1. `michiganCoxSurv`: Performs survival analysis on imputed genetic data stored in compressed VCF files generated via Michigan imputation server.    
2. `sangerCoxSurv`:  Performs survival analysis on imputed genetic data stored in compressed VCF files generated via Sanger imputation server.    
3. `impute2CoxSurv`: Performs survival analysis on imputed genetic data from IMPUTE2 output.
4. `plinkCoxSurv`: Performs survival analysis on directly typed genetic data from PLINK files (.BED, .BIM, and .FAM)  
5. `gdsCoxSurv`: Performs survival analysis on genetic data that user has already converted from IMPUTE2 format to GDS format.  

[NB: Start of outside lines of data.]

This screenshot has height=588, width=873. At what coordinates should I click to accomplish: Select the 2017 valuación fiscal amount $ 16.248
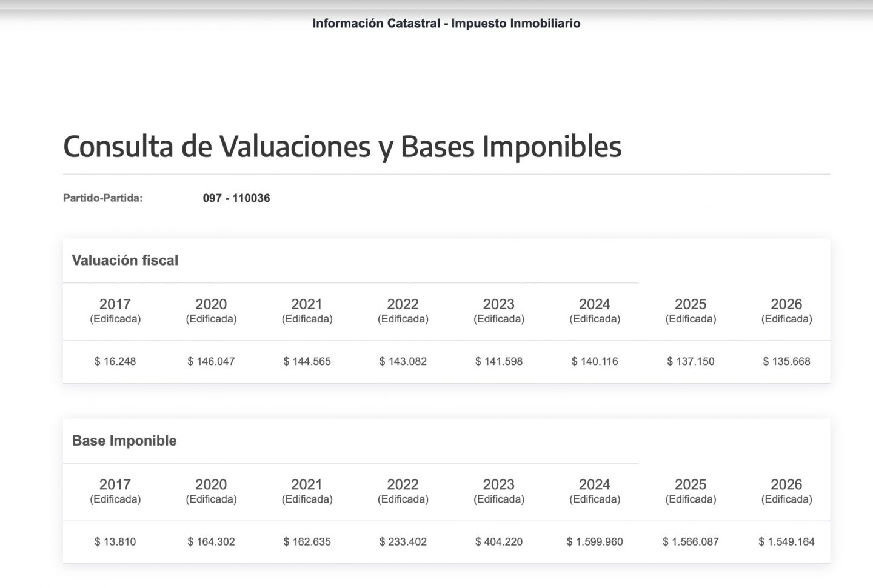(115, 361)
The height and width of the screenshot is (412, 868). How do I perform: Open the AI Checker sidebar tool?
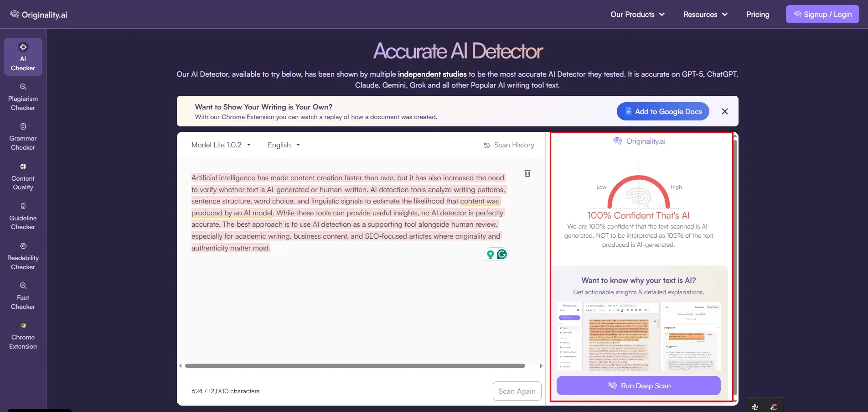(23, 57)
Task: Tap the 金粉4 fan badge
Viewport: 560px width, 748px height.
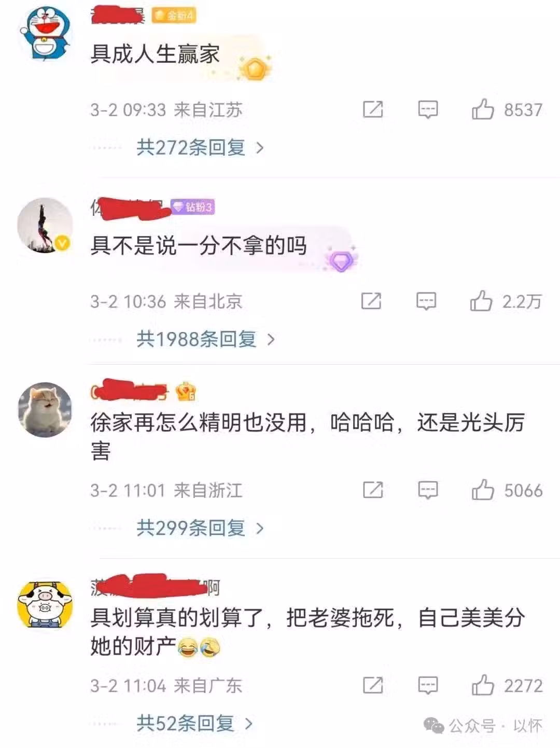Action: tap(174, 16)
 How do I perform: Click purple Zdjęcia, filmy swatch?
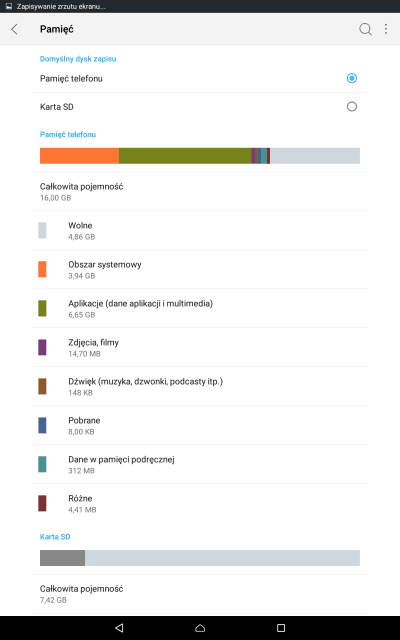(42, 347)
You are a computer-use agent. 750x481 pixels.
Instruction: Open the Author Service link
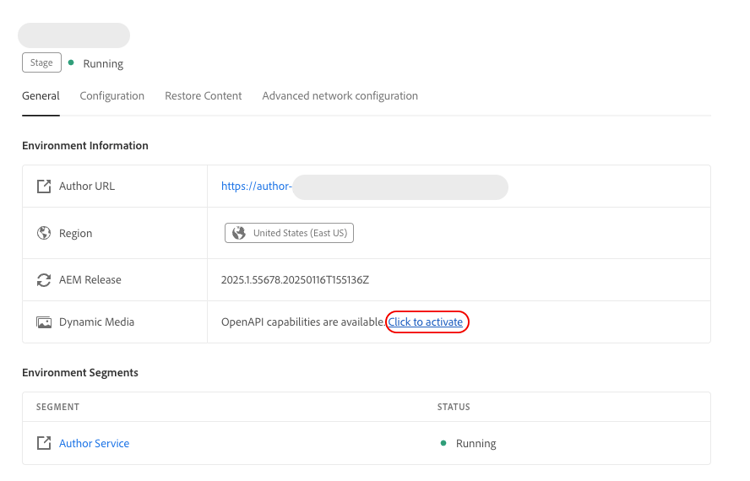pos(94,443)
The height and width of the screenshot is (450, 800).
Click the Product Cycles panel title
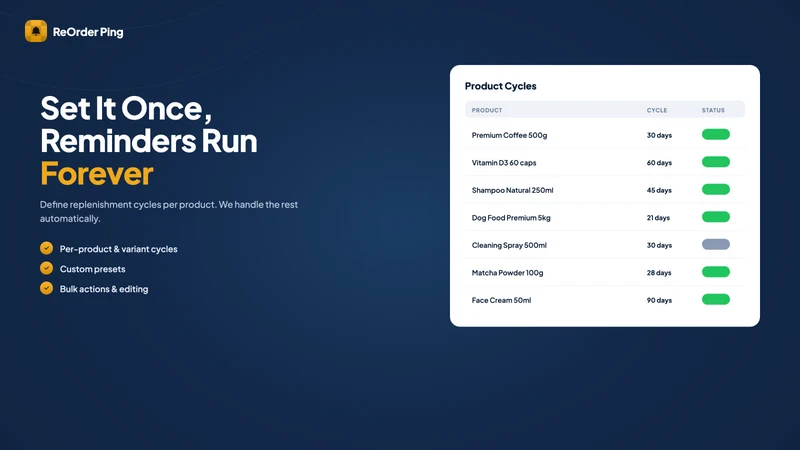click(501, 86)
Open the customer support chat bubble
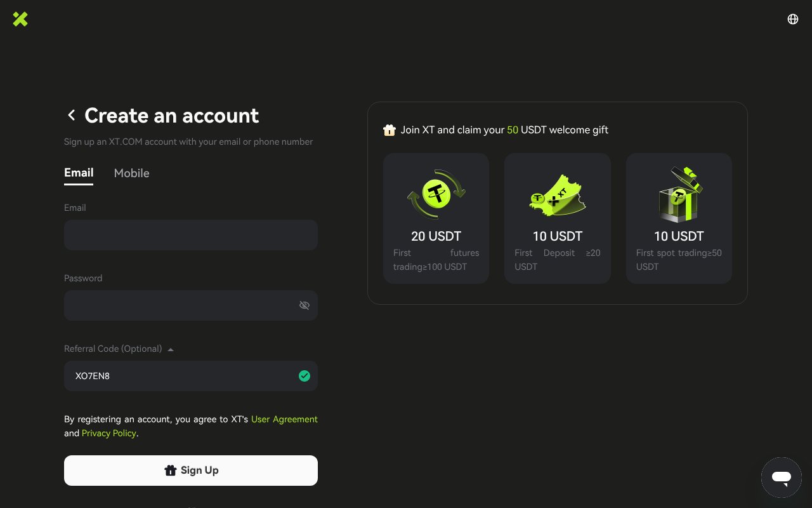The image size is (812, 508). [x=782, y=478]
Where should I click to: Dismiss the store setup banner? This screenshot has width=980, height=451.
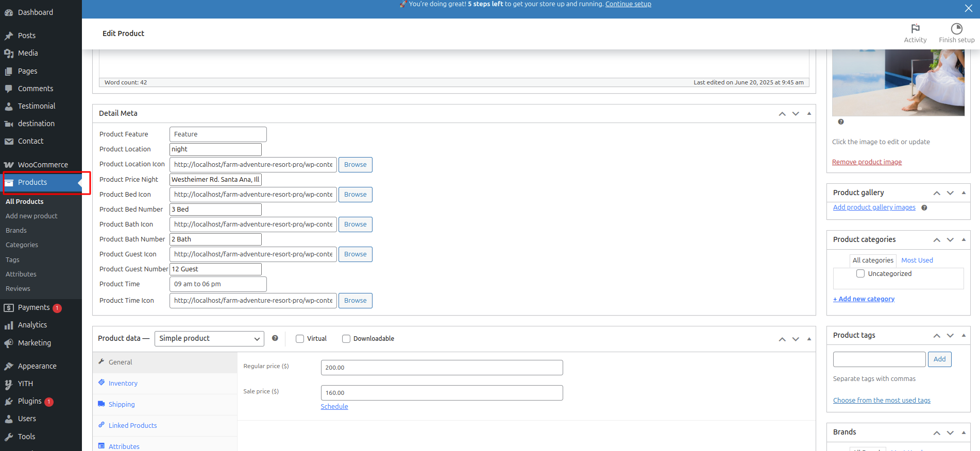(969, 8)
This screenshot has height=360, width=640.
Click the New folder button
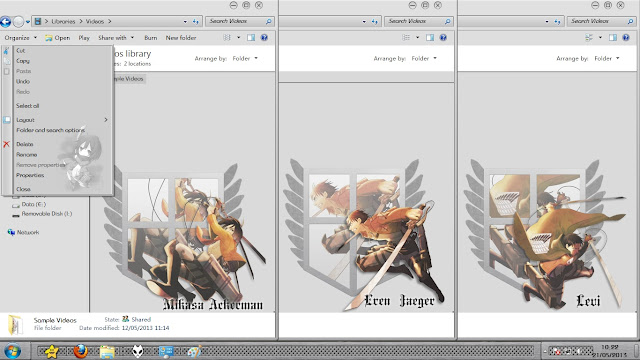pyautogui.click(x=181, y=38)

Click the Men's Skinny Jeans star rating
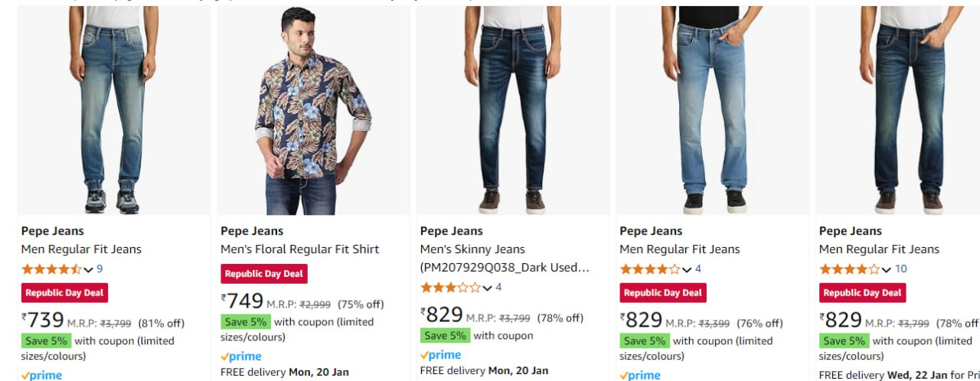pos(450,288)
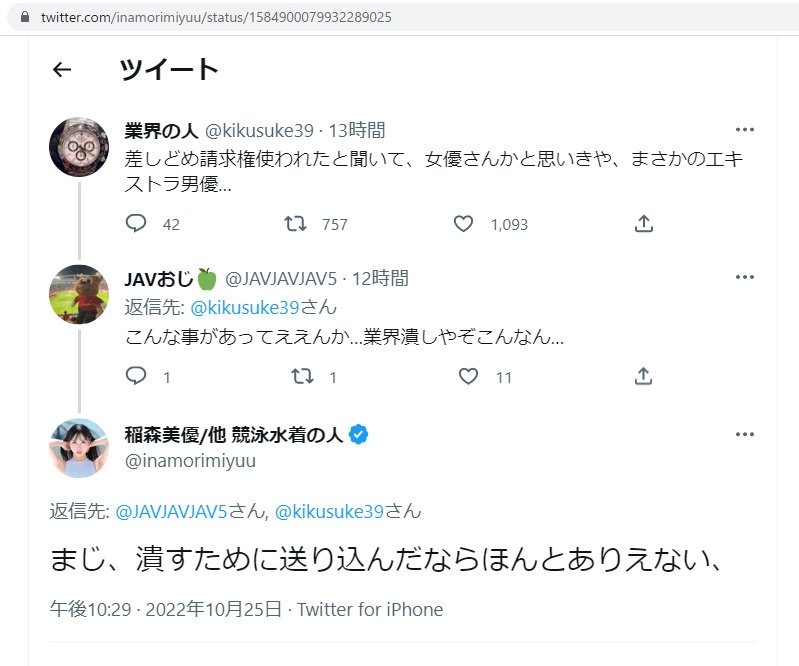Click the @JAVJAVJAV5 mention in main tweet

pos(172,511)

All functions fit a Cox PH model to each SNP including other user defined covariates and will save the results as a text file directly to the disk that contains survival analysis results. `gwasurvivr` functions can also test for interaction of SNPs with a given covariate. See examples for further details. 

## Main input arguments

All three functions require the following main arguments:

* `vcf.file`: A character string giving the path to genotype data file (`impute.file` for IMPUTE2; `b.file` for PLINK)
* `covariate.file`: A data frame comprising sample IDs (that link to the genotype data samples), phenotype (time, event) and additional covariate data
* `id.column`: A character string providing sample ID column name in covariate.file
* `time.to.event`: A character string that contains the time column name in covariate.file
* `event`: Character string that contains the event column name in covariate.file
* `covariates`: Character vector with contains column names in covariate.file of covariates to include in model
* `out.file`: A character string giving output file name

Further arguments can be passed depending on the user preference. For example, user can define minor allele frequency (MAF) or info/R2 score threshold to filter out SNPs that have low MAF or info/R2 score to avoid false-positive signals and to reduce computing time. User can also define a subset of samples to be analyzed by providing the set of sample IDs. Users can also control how chunk size -- the number of rows (SNPs) to include for each iteration. 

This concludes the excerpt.